• **EXERCISE**
Nothing but the lines from the line with "Open Copilot from the browser toolbar" through the end of the data is to be copied, and each is to be copied exactly.

##### EXERCISE INPUT

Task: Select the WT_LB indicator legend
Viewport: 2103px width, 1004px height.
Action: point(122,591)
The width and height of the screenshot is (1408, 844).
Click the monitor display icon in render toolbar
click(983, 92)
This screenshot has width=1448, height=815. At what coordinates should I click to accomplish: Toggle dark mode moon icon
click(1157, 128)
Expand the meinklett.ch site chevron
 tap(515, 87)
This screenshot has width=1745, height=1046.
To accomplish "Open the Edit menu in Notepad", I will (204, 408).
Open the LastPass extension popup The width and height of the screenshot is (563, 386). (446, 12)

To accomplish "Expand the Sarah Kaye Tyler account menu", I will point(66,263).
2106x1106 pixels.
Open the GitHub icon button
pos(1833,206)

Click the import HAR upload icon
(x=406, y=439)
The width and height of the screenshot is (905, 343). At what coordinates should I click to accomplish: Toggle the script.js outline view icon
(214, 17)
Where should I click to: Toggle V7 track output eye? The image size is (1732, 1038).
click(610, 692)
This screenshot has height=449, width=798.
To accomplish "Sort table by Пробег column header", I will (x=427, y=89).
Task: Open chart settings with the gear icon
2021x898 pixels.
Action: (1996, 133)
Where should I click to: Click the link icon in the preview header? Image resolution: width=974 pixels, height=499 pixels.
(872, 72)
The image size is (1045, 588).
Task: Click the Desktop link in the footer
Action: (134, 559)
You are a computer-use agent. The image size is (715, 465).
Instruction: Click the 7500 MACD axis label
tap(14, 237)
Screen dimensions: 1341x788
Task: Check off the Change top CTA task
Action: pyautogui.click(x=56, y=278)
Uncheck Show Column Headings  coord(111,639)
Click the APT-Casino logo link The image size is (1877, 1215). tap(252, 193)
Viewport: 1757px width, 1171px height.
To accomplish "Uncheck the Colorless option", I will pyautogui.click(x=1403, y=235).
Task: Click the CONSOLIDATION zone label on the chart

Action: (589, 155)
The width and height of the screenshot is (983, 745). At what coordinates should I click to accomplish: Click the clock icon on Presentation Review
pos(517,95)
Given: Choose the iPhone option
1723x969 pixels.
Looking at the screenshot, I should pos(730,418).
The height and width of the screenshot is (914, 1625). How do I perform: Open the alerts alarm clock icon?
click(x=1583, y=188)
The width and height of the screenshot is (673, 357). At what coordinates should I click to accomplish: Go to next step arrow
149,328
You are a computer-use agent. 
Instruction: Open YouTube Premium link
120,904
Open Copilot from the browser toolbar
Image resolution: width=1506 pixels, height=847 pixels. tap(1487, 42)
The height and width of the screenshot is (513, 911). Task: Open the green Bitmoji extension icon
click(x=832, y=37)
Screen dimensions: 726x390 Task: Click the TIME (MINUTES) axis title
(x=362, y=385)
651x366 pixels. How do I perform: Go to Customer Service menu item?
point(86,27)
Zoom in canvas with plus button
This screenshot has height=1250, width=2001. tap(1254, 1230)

##########

• **YOUR RESPONSE**
Open Copilot from the browser toolbar
Image resolution: width=1506 pixels, height=847 pixels. tap(1487, 42)
The height and width of the screenshot is (513, 911). Task: Open the green Bitmoji extension icon
click(x=832, y=37)
Screen dimensions: 726x390 Task: Click the TIME (MINUTES) axis title
(x=362, y=385)
651x366 pixels. How do I perform: Go to Customer Service menu item?
point(86,27)
Zoom in canvas with plus button
This screenshot has height=1250, width=2001. tap(1254, 1230)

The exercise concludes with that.